== Stored data ==

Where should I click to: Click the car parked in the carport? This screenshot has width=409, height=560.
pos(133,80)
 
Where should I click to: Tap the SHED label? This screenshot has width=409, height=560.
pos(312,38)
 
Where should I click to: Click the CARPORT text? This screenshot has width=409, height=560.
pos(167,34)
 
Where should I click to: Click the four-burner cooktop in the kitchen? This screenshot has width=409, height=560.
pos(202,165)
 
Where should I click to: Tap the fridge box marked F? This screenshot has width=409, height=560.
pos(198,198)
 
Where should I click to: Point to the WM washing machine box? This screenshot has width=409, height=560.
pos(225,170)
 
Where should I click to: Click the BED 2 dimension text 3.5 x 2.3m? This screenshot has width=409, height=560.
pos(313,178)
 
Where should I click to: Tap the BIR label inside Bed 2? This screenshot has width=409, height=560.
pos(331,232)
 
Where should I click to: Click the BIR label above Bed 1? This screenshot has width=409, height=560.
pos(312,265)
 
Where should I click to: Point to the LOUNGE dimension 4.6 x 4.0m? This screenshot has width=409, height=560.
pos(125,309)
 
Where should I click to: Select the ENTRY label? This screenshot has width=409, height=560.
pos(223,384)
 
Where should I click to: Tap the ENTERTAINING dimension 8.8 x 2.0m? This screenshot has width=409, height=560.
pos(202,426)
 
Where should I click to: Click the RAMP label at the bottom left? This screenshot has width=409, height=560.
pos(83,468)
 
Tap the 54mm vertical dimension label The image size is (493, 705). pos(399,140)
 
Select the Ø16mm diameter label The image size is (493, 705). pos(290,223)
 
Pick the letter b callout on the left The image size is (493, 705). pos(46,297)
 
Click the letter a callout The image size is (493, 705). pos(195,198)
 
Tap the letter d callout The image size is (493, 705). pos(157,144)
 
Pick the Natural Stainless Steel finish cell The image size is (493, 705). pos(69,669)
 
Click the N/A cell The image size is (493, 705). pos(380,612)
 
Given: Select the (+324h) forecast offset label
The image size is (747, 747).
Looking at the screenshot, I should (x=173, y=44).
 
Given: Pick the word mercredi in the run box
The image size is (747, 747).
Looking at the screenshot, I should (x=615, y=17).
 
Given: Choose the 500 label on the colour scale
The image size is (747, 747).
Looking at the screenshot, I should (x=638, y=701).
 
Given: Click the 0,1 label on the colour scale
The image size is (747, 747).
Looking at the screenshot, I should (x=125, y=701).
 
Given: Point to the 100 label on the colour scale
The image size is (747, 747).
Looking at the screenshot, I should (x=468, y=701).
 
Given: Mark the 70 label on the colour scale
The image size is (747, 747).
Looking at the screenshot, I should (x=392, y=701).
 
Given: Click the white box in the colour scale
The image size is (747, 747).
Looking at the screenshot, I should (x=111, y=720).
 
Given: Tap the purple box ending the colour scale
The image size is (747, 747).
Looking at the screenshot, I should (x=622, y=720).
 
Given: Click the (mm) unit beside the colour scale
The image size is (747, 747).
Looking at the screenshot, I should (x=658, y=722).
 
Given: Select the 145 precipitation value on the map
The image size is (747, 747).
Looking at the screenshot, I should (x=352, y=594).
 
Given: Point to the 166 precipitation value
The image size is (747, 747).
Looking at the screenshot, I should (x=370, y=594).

== What is being asked ==
Swap every "colour scale" in the rows above for "color scale", and keep everything else the same.

== Task solution ==
Where should I click to: Click the car parked in the carport? This screenshot has width=409, height=560.
pos(133,80)
 
Where should I click to: Tap the SHED label? This screenshot has width=409, height=560.
pos(312,38)
 
Where should I click to: Click the CARPORT text? This screenshot has width=409, height=560.
pos(167,34)
 
Where should I click to: Click the four-burner cooktop in the kitchen? This screenshot has width=409, height=560.
pos(202,165)
 
Where should I click to: Tap the fridge box marked F? This screenshot has width=409, height=560.
pos(198,198)
 
Where should I click to: Point to the WM washing machine box? This screenshot has width=409, height=560.
pos(225,170)
 
Where should I click to: Click the BED 2 dimension text 3.5 x 2.3m? This screenshot has width=409, height=560.
pos(313,178)
 
Where should I click to: Tap the BIR label inside Bed 2? This screenshot has width=409, height=560.
pos(331,232)
 
Where should I click to: Click the BIR label above Bed 1? This screenshot has width=409, height=560.
pos(312,265)
 
Where should I click to: Point to the LOUNGE dimension 4.6 x 4.0m? This screenshot has width=409, height=560.
pos(125,309)
 
Where should I click to: Select the ENTRY label? This screenshot has width=409, height=560.
pos(223,384)
 
Where should I click to: Tap the ENTERTAINING dimension 8.8 x 2.0m? This screenshot has width=409, height=560.
pos(202,426)
 
Where should I click to: Click the RAMP label at the bottom left? This screenshot has width=409, height=560.
pos(83,468)
 
Tap the 54mm vertical dimension label The image size is (493, 705). pos(399,140)
 
Select the Ø16mm diameter label The image size is (493, 705). pos(290,223)
 
Pick the letter b callout on the left The image size is (493, 705). pos(46,297)
 
Click the letter a callout The image size is (493, 705). pos(195,198)
 
Tap the letter d callout The image size is (493, 705). pos(157,144)
 
Pick the Natural Stainless Steel finish cell The image size is (493, 705). pos(69,669)
 
Click the N/A cell The image size is (493, 705). pos(380,612)
 
Given: Select the (+324h) forecast offset label
The image size is (747, 747).
Looking at the screenshot, I should (x=173, y=44).
 
Given: Pick the word mercredi in the run box
The image size is (747, 747).
Looking at the screenshot, I should (x=615, y=17).
 
Given: Choose the 500 label on the color scale
The image size is (747, 747).
Looking at the screenshot, I should (x=638, y=701).
 
Given: Click the 0,1 label on the color scale
The image size is (747, 747).
Looking at the screenshot, I should (x=125, y=701).
 
Given: Point to the 100 label on the color scale
The image size is (747, 747).
Looking at the screenshot, I should (x=468, y=701).
 
Given: Mark the 70 label on the color scale
The image size is (747, 747).
Looking at the screenshot, I should (x=392, y=701).
 
Given: Click the white box in the color scale
The image size is (747, 747).
Looking at the screenshot, I should (x=111, y=720).
 
Given: Tap the purple box ending the color scale
The image size is (747, 747).
Looking at the screenshot, I should (x=622, y=720).
 
Given: Click the (mm) unit beside the color scale
The image size is (747, 747).
Looking at the screenshot, I should (x=658, y=722).
 
Given: Select the 145 precipitation value on the map
The image size is (747, 747).
Looking at the screenshot, I should (x=352, y=594).
 
Given: Point to the 166 precipitation value
The image size is (747, 747).
Looking at the screenshot, I should (x=370, y=594).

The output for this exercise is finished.